Monroe William Smith and his wife Isabel Bacheler Smith founded American Youth Hostels in 1934. Monroe was a former Boy Scout executive and Isabel an art teacher when the young couple founded the hostels in Northfield, Massachusetts. Monroe also founded Youth Argosy, an organization intended to "provide travel opportunities for worthy young people of slender means" and resigned his directorship of American Youth Hostels in 1949. After a promising start, Youth Argosy went bankrupt in 1951, largely due to a new Civil Aeronautics Board regulation aimed at small charter groups.

== Early life ==
Monroe was born on January 22, 1901, to Carlos William Smith and Mertie May Loomis, in Sunderland, Massachusetts, and died on December 8, 1972, in Delray Beach, Florida. Isabel was born on December 12, 1898, to Francis Peck Bachelor and Rebecca Hope Fuller, in Hartford, Connecticut, and died on May 3, 1985, in Boulder, Colorado. On June 23, 1929, Monroe and Isabel were married in Vernon, Connecticut. They had three children.
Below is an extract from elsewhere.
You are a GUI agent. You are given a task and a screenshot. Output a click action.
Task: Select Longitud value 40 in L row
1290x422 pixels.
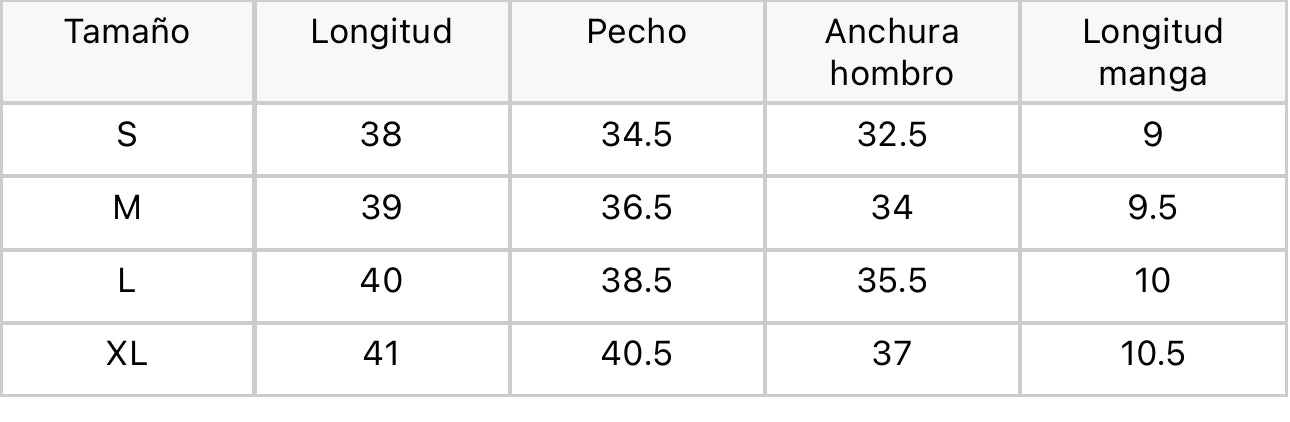[381, 281]
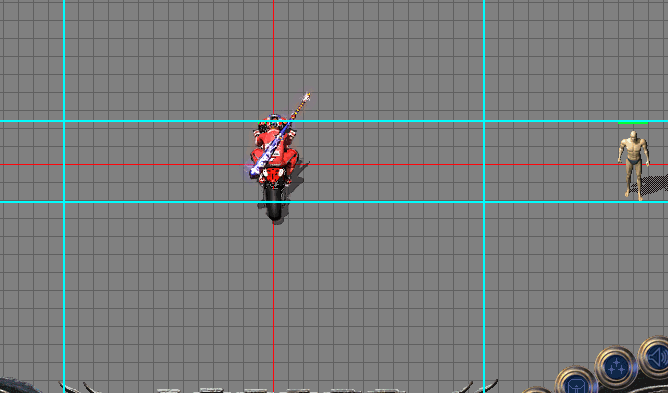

Isabel attended Norwich Free Academy and pursued her studies in art until her graduation in 1917. Shortly after, she moved in with her cousin, George Inness Jr. After a year of studying under him, she was hired as an art teacher at Hartford Public High School and proceeded to work there from 1920 to 1929. Several works included Isabel's illustrations, including Early Poems of John Milton (1929), several issues of John Martin's Book, and the AYH Knapsack (1936–1948), a series of booklets designating routes and locations of prominent American Youth Hostels.

Monroe attended the Mount Hermon School for boys in 1919. Monroe received a B.A. at Wesleyan University in 1924 and subsequently an M.A. at Columbia in 1928. After graduation, he became a Massachusetts school teacher and boy scout leader.

== American Youth Hostels ==
During a scout trip to Europe, Monroe and Isabel met Richard Schirrmann and learned about his German Hostelling Organization. They later attended the second International Hosteling Meeting in 1933 and brought the idea of hosteling back to the United States, where the American Hostelling International movement was born.

On December 27, 1934, Monroe and Isabel would establish their first hostel in the Northfield Chateau in Northfield, Massachusetts. By 1938, American Youth Hostels grew to include 204 locations and 34,782 stays in just that year. Due to conflicts with the newly appointed president of American Youth Hostels, John D. Rockefeller, Jr., Monroe and Isabel resigned from American Youth Hostels in 1949. The organization's headquarters were moved to Rockefeller Center in New York City.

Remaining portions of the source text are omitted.